[Stored data]
────────────────

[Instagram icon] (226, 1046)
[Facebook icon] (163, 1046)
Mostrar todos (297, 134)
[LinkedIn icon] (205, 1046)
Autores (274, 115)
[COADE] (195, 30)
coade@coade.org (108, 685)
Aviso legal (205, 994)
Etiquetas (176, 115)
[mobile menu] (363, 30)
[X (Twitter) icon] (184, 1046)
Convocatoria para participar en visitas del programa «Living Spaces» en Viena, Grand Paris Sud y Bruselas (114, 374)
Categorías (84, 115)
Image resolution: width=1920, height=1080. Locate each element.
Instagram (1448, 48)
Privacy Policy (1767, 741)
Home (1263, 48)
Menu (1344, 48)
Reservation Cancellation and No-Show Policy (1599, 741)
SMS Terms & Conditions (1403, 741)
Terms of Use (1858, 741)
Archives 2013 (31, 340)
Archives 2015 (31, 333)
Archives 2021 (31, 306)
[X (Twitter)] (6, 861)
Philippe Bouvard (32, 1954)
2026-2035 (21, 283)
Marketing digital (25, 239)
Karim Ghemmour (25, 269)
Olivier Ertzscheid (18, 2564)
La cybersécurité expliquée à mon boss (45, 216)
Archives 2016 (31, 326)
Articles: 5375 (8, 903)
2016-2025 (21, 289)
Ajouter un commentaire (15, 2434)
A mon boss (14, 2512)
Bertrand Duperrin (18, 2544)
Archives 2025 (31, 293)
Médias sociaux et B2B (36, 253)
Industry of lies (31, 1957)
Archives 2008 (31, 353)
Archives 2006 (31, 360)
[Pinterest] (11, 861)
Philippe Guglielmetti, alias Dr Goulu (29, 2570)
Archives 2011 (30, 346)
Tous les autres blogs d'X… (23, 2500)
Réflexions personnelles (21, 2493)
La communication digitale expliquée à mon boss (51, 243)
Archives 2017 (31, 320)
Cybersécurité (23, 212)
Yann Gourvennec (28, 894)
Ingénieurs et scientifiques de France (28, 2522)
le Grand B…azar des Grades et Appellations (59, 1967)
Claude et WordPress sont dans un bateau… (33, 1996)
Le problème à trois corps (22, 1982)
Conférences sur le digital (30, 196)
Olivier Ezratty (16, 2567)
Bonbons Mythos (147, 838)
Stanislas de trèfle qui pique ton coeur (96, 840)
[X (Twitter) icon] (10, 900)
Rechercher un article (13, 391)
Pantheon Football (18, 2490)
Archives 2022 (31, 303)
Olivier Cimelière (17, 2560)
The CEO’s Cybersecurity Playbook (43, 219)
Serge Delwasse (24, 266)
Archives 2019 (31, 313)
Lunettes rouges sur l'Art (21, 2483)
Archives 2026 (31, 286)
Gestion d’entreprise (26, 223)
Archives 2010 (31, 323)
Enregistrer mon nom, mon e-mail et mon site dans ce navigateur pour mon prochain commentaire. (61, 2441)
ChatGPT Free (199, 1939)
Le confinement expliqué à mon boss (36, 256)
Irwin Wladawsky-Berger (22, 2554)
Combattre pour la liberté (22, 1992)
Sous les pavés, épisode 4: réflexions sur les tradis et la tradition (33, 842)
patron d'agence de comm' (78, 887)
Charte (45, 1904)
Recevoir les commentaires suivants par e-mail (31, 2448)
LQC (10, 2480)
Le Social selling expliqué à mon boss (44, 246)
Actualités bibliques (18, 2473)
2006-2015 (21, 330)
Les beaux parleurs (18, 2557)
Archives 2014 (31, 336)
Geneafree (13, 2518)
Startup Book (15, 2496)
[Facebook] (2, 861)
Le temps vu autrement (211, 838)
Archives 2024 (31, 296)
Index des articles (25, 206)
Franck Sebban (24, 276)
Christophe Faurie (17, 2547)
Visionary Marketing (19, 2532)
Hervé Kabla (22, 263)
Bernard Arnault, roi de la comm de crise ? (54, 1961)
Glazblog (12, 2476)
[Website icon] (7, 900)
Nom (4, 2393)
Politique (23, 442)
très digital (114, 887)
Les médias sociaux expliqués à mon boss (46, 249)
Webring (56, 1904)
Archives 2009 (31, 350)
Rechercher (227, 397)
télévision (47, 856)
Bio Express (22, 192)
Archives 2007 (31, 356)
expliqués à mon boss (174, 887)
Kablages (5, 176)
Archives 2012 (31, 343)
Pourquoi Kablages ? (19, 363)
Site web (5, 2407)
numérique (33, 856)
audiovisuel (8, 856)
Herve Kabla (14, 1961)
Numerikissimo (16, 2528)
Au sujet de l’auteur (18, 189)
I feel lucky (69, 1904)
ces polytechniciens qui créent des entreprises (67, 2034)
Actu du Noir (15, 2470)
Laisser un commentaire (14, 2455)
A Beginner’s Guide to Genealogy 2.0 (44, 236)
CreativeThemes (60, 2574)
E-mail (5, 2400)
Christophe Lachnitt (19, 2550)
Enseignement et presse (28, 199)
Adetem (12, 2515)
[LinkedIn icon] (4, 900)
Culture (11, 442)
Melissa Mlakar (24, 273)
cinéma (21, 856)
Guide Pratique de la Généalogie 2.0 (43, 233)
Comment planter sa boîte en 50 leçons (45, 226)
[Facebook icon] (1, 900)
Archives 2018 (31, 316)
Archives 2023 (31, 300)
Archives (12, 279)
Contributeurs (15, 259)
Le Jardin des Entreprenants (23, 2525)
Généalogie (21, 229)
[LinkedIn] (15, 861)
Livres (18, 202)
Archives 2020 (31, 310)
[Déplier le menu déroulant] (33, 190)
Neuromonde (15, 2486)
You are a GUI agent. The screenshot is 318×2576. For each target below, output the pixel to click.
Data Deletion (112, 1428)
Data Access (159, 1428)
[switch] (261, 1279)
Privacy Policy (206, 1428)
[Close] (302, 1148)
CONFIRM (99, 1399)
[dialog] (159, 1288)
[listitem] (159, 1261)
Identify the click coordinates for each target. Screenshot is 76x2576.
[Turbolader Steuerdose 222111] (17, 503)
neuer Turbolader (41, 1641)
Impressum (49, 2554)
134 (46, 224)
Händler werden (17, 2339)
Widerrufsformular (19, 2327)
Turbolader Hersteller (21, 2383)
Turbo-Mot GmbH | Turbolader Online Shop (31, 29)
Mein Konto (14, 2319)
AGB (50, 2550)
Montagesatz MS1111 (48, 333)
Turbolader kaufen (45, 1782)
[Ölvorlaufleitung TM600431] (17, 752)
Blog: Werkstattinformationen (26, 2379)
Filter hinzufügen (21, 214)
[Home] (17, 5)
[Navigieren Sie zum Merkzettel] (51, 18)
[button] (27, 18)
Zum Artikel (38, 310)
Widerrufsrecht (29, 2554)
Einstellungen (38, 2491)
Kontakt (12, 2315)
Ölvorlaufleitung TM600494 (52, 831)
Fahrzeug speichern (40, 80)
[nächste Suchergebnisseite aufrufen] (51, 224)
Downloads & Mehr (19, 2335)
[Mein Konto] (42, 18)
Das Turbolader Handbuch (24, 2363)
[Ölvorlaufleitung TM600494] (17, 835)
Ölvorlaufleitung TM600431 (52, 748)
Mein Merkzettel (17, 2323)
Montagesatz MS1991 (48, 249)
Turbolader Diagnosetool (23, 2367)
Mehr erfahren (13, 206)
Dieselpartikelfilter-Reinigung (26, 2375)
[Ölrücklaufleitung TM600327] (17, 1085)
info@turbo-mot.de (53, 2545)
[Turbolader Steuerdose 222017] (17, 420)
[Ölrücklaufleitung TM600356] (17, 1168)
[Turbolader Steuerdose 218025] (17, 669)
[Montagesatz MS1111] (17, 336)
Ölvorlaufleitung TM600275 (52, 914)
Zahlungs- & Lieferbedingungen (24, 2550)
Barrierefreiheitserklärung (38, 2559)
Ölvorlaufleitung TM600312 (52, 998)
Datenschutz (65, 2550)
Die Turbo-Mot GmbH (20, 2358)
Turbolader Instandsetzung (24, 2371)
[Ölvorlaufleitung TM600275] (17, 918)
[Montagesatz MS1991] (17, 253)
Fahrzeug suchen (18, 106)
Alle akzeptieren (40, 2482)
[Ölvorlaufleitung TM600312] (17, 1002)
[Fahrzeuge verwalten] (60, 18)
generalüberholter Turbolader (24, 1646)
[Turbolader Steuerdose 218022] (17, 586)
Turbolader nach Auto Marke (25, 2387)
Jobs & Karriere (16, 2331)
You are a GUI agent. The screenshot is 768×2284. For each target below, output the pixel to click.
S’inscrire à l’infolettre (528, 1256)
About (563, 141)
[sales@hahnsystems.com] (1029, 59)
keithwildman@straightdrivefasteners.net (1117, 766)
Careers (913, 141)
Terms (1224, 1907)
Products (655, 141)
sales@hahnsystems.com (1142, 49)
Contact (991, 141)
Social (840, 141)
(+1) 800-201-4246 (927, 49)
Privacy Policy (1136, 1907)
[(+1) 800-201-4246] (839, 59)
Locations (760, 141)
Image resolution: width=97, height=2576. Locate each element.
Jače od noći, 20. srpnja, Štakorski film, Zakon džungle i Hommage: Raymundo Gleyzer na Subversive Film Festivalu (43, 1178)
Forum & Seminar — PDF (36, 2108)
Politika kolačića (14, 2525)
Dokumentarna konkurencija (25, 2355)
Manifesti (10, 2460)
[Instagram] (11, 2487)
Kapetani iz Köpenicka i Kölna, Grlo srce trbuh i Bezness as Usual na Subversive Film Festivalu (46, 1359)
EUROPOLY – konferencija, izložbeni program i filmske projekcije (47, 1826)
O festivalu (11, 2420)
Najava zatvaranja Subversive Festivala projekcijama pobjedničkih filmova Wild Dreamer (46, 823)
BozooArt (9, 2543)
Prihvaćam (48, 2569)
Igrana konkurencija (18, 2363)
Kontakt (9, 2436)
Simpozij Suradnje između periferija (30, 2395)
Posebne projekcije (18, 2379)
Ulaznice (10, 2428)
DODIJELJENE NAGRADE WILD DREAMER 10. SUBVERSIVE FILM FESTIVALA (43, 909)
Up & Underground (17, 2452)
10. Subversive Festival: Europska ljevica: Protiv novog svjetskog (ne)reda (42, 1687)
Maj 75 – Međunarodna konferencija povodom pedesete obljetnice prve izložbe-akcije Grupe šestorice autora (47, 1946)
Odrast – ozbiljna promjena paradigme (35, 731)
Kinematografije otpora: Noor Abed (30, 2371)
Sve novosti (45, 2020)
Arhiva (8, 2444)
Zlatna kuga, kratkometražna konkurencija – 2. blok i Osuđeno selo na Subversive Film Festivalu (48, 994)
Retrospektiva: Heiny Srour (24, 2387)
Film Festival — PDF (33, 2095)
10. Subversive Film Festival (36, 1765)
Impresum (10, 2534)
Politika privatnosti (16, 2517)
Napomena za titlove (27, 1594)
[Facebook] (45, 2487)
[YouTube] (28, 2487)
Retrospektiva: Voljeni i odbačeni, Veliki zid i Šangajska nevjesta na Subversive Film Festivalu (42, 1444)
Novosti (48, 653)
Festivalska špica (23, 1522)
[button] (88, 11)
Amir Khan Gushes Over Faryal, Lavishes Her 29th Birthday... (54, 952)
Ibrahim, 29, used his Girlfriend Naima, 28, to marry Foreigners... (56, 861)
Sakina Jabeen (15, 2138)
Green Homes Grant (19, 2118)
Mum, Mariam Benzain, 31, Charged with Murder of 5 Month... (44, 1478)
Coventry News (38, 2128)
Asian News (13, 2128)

────────────────

Your instructions:
Identify every line above that includes the word "pixel", and show those lines.

Task solution:
You are a GUI agent. The screenshot is 318×2576. For each target below, output the pixel to click.
You are a GUI agent. The screenshot is 768×2284. For each target below, output the pixel to click.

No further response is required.